What to produce. Transcribe the records below line by line, exactly as they read.

Supplied material.
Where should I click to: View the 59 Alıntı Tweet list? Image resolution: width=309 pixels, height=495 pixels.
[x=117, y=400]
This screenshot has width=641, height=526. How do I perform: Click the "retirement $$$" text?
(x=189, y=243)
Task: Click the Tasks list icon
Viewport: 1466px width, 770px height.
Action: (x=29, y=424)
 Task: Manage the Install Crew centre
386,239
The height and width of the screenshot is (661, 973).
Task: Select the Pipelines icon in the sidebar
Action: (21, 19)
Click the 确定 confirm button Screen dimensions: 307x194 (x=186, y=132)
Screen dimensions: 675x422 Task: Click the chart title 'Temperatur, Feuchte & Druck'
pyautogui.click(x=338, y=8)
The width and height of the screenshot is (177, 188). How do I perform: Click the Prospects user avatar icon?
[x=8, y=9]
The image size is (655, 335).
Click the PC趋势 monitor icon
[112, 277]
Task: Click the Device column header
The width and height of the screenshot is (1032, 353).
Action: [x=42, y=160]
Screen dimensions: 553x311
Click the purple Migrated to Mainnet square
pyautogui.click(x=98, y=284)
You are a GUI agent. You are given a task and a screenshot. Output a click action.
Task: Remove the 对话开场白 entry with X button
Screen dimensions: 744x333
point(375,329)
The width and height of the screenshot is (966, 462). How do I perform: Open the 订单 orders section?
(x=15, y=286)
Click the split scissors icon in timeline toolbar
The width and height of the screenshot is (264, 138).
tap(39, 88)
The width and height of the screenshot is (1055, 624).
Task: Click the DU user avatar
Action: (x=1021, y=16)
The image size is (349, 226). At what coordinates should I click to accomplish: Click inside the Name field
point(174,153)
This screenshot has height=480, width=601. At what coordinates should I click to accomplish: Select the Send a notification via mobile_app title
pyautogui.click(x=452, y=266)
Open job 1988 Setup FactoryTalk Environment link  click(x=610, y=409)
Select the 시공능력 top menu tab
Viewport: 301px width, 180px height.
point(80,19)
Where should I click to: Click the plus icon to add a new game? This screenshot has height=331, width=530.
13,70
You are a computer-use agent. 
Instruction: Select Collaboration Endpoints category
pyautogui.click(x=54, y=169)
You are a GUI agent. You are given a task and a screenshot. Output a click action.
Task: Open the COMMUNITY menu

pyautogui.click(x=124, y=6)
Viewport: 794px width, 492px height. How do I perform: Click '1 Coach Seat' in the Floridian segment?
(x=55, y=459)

Answer to the exercise.
Where should I click to: View the 59 Alıntı Tweet list? Image resolution: width=309 pixels, height=495 pixels.
[x=117, y=400]
This screenshot has width=641, height=526. How do I perform: Click the "retirement $$$" text?
(x=189, y=243)
Task: Click the Tasks list icon
Viewport: 1466px width, 770px height.
Action: (x=29, y=424)
 Task: Manage the Install Crew centre
386,239
The height and width of the screenshot is (661, 973).
Task: Select the Pipelines icon in the sidebar
Action: (21, 19)
Click the 确定 confirm button Screen dimensions: 307x194 (x=186, y=132)
Screen dimensions: 675x422 Task: Click the chart title 'Temperatur, Feuchte & Druck'
pyautogui.click(x=338, y=8)
The width and height of the screenshot is (177, 188). How do I perform: Click the Prospects user avatar icon?
[x=8, y=9]
The image size is (655, 335).
Click the PC趋势 monitor icon
[112, 277]
Task: Click the Device column header
The width and height of the screenshot is (1032, 353).
Action: [x=42, y=160]
Screen dimensions: 553x311
Click the purple Migrated to Mainnet square
pyautogui.click(x=98, y=284)
You are a GUI agent. You are given a task and a screenshot. Output a click action.
Task: Remove the 对话开场白 entry with X button
Screen dimensions: 744x333
point(375,329)
The width and height of the screenshot is (966, 462). How do I perform: Open the 订单 orders section?
(x=15, y=286)
Click the split scissors icon in timeline toolbar
The width and height of the screenshot is (264, 138).
tap(39, 88)
The width and height of the screenshot is (1055, 624).
Task: Click the DU user avatar
Action: (x=1021, y=16)
The image size is (349, 226). At what coordinates should I click to accomplish: Click inside the Name field
point(174,153)
This screenshot has height=480, width=601. At what coordinates should I click to accomplish: Select the Send a notification via mobile_app title
pyautogui.click(x=452, y=266)
Open job 1988 Setup FactoryTalk Environment link  click(x=610, y=409)
Select the 시공능력 top menu tab
Viewport: 301px width, 180px height.
point(80,19)
Where should I click to: Click the plus icon to add a new game? This screenshot has height=331, width=530.
13,70
You are a computer-use agent. 
Instruction: Select Collaboration Endpoints category
pyautogui.click(x=54, y=169)
You are a GUI agent. You are given a task and a screenshot. Output a click action.
Task: Open the COMMUNITY menu

pyautogui.click(x=124, y=6)
Viewport: 794px width, 492px height. How do I perform: Click '1 Coach Seat' in the Floridian segment?
(x=55, y=459)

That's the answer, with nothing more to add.